Erweiterungsmöglichkeiten
Erweiterungssteckplätze Es stehen fünf 16-Bit ISA-Steckplätze sowie ein 8-Bit XT-Steckplatz zur Verfügung. ISA steht für Industry Standard Architecture und war noch bis Anfang der 2000er Jahre weit verbreitet. Der ISA-Slot ist ein zweiteiliger Platinensteckkontakt mit einem Kontaktabstand von 2,54 mm (1/10″), der ISA-Bus wird mit 8,33 MHz getaktet. Die 62-polige längere Steckleiste ist dabei baugleich zum XT-Bus, so dass die älteren XT-Steckkarten hier weiterverwendet werden können. Der kürzere, 36-polige Abschnitt liefert die AT-Signale zum Betrieb der 16-Bit-Steckkarten. Der XT-Bus wiederum basiert auf dem Steckkartensystem des Apple II und wird mit 4,77 MHz getaktet. Die Anwendung des Steckkartensystems umfasst vor allem Soundkarten, Grafikkarten, Netzwerkkarten und Festplattencontroller, jedoch sind die Fähigkeiten eigentlich recht unbegrenzt.

Massenspeicher
Im Gehäuse des Mitac-PC4 können maximal vier Laufwerke installiert werden, zwei davon im 5¼″- und zwei im 3½″-Format. Allerdings ist noch ein Y-Adapter für die Stromversorgung notwendig, da das Netzteil nur drei Stromkabel bereitstellt. Das BIOS unterstützt sowohl DD- als auch HD-Diskettenlaufwerke. Theoretisch sind mit entsprechenden Adapterkarten auch andere Laufwerke denkbar, beispielsweise CD-ROM, Kartenleser oder Wechselplattensysteme. Der Anschluss von externen Diskettenlaufwerken aus Ataris SF- und PCF-Serien ist dagegen bei diesem Modell mangels Anschlussmöglichkeit nicht möglich. Vom Werk aus sind bereits ein 5¼″-HD-Diskettenlaufwerk mit einer Speicherkapazität von 1,2 MB und ein Festplattencontroller vom Typ Western Digital WD1003-WA2 verbaut, der zwei MFM-Festplatten mit ST506/412-Schnittstelle und zwei Diskettenlaufwerke (DD und HD) unterstützt. Über drei Steckbrücken können Portadresse der Festplatte, Portadresse des Diskettenlaufwerks und die Leerlaufdrehzahl des Diskettenlaufwerks gewählt werden, auch ein Anschluss für die Aktivitätsanzeige der Festplatte ist vorhanden.
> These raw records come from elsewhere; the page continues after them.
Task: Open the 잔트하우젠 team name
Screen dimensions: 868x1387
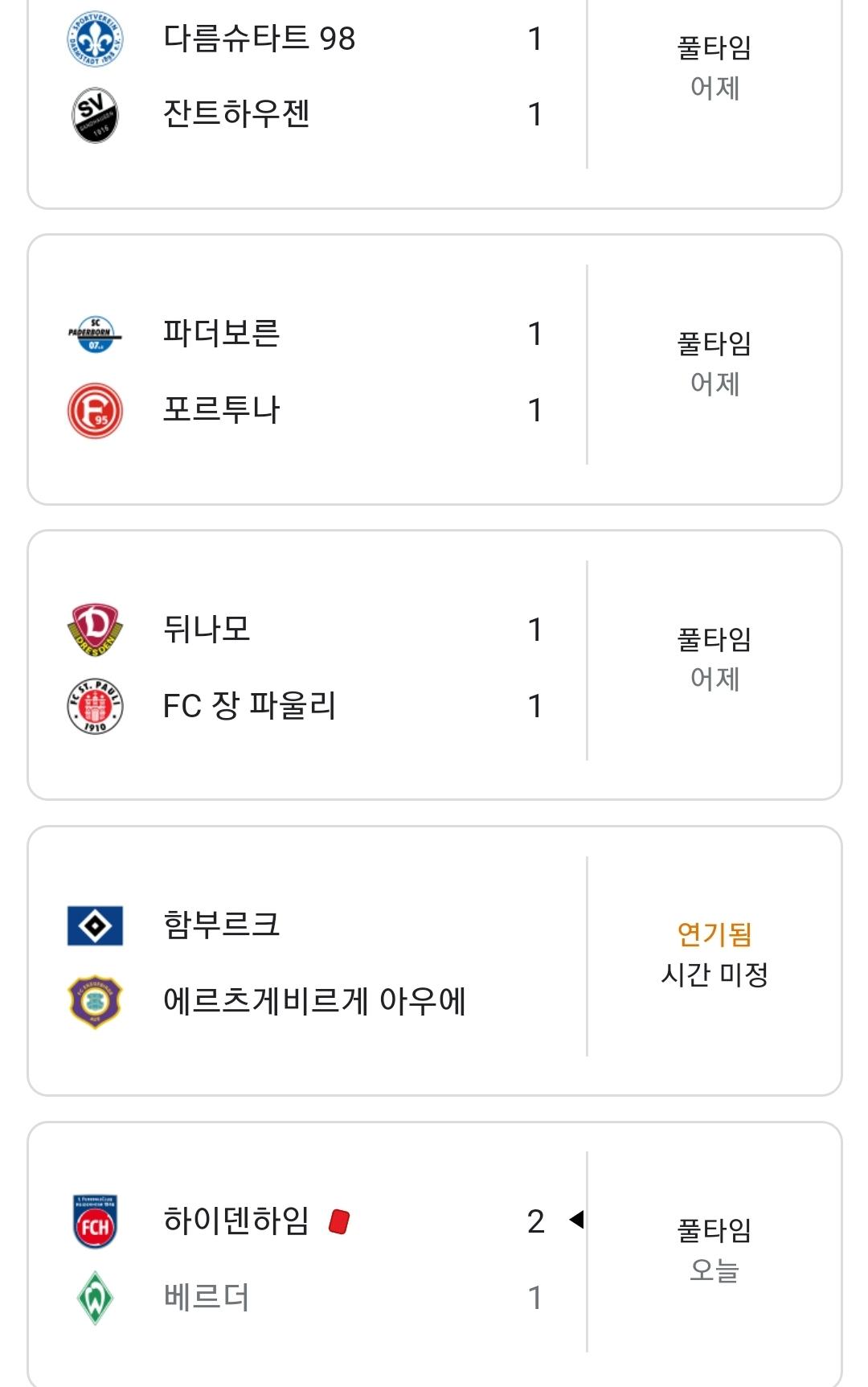Action: (236, 113)
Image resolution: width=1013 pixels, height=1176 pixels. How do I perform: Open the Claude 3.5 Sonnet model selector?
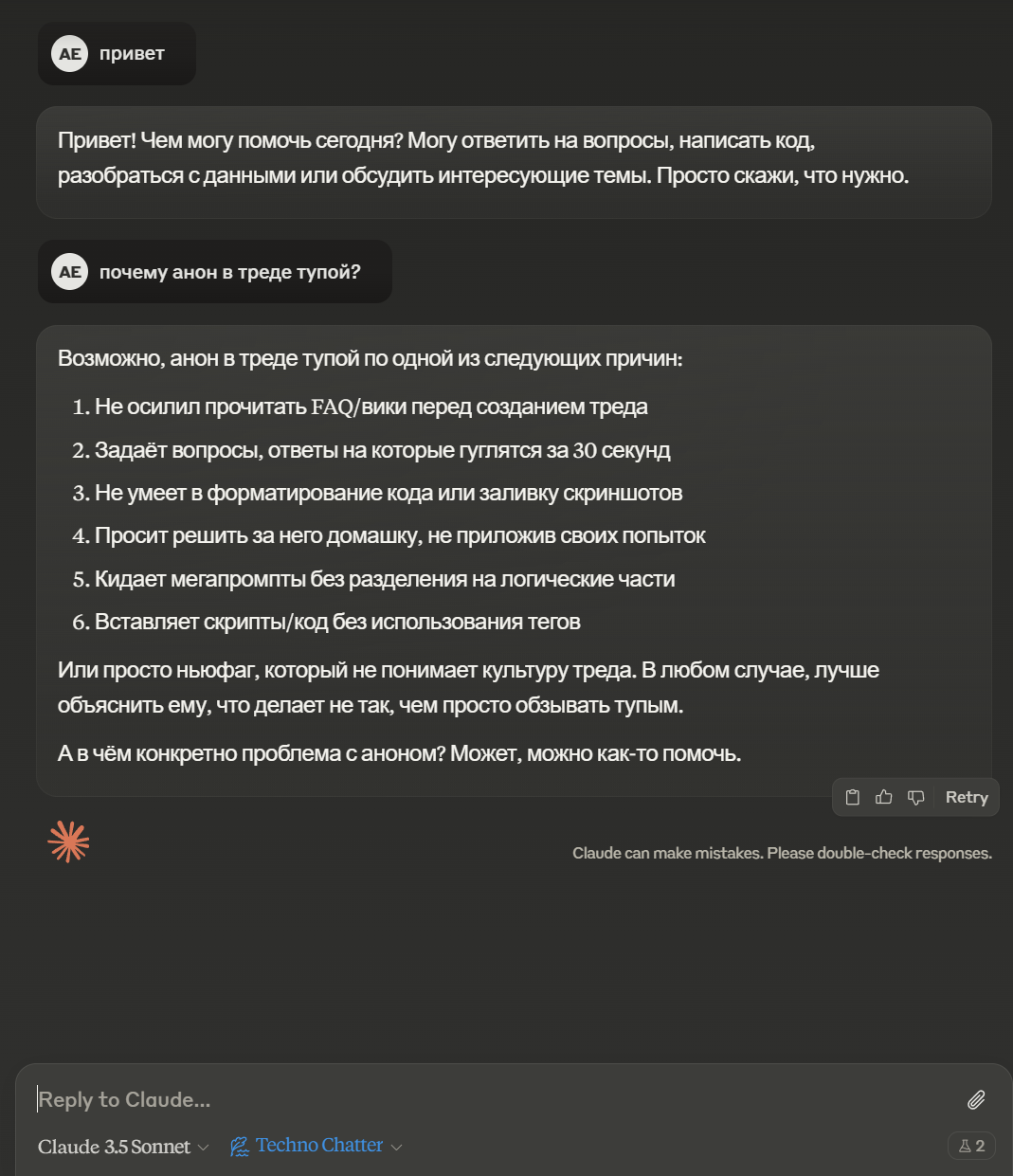pos(123,1147)
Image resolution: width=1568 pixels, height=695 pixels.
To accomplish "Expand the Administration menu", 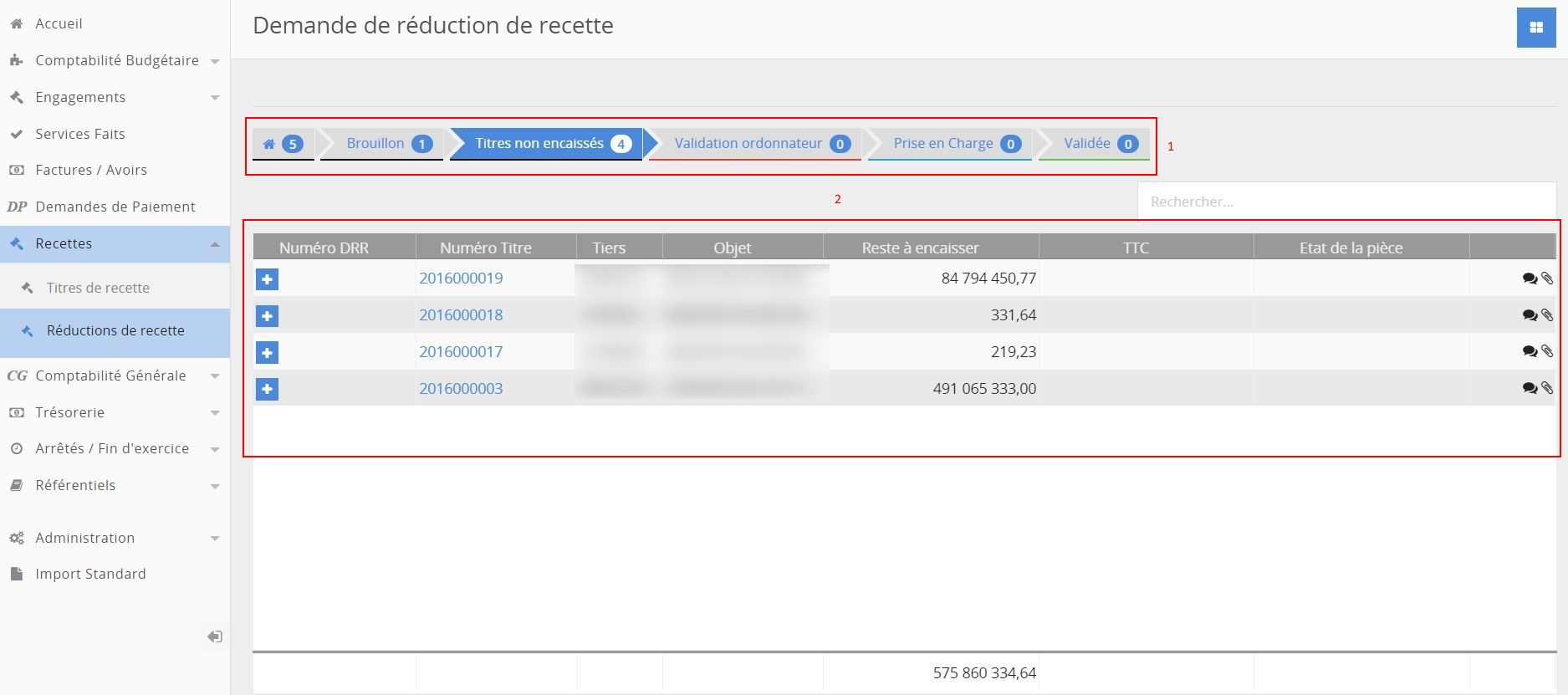I will (115, 538).
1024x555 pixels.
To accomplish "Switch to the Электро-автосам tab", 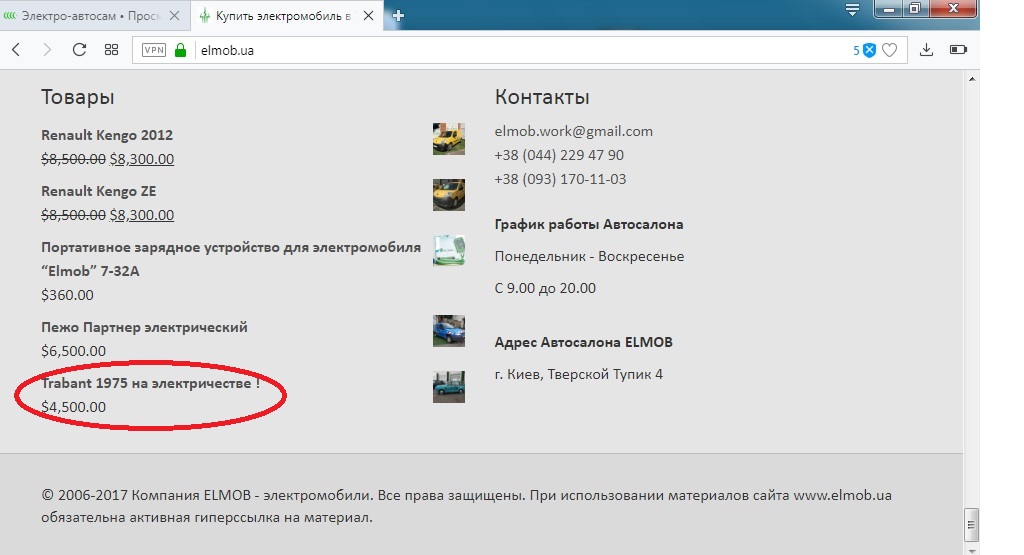I will click(x=90, y=15).
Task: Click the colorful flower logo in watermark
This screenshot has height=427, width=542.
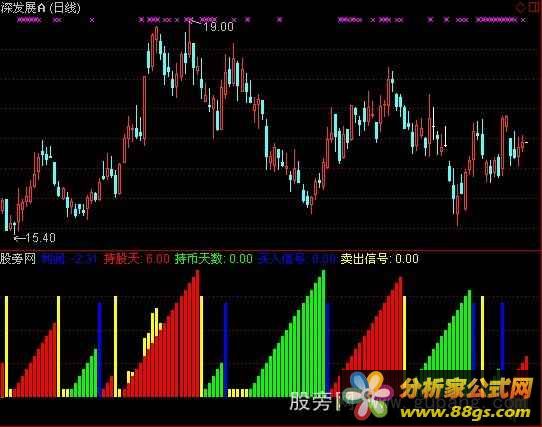Action: (x=371, y=395)

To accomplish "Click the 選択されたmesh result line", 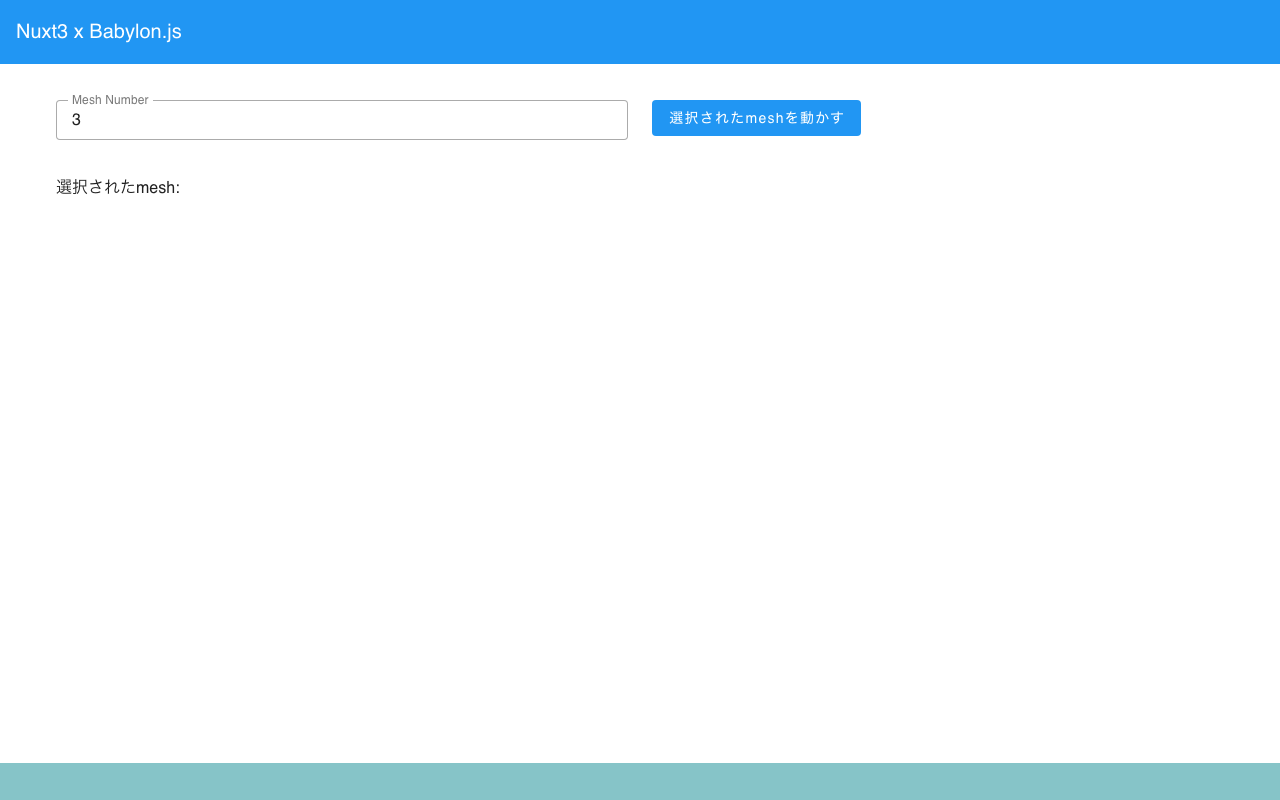I will [x=118, y=187].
Basic Input / Output System (BIOS)
Als BIOS kommt hier das Phoenix Technologies BIOS in der Version 3.07 zum Einsatz. In diesem werden alle grundlegenden Einstellungen vorgenommen, die der PC benötigt, um überhaupt laufen zu können. Es führt beim Start des Systems zudem einen Selbsstest der Grundfunktionen und die Initialisierung der Hardware durch.

Betriebssystem
Ab Werk wurde der PC4 mit dem Betriebssystem MS-DOS in der Version 3.30A ausgeliefert, andere Systeme wurden von Atari nicht angeboten. Möglich ist jedoch auch der Einsatz anderer Systeme wie Novell NetWare, UNIX oder OS/2. Mit entsprechendem Speicherausbau ist auch der Betrieb der grafischen Benutzeroberfläche Microsoft Windows bis Version 3.0 möglich.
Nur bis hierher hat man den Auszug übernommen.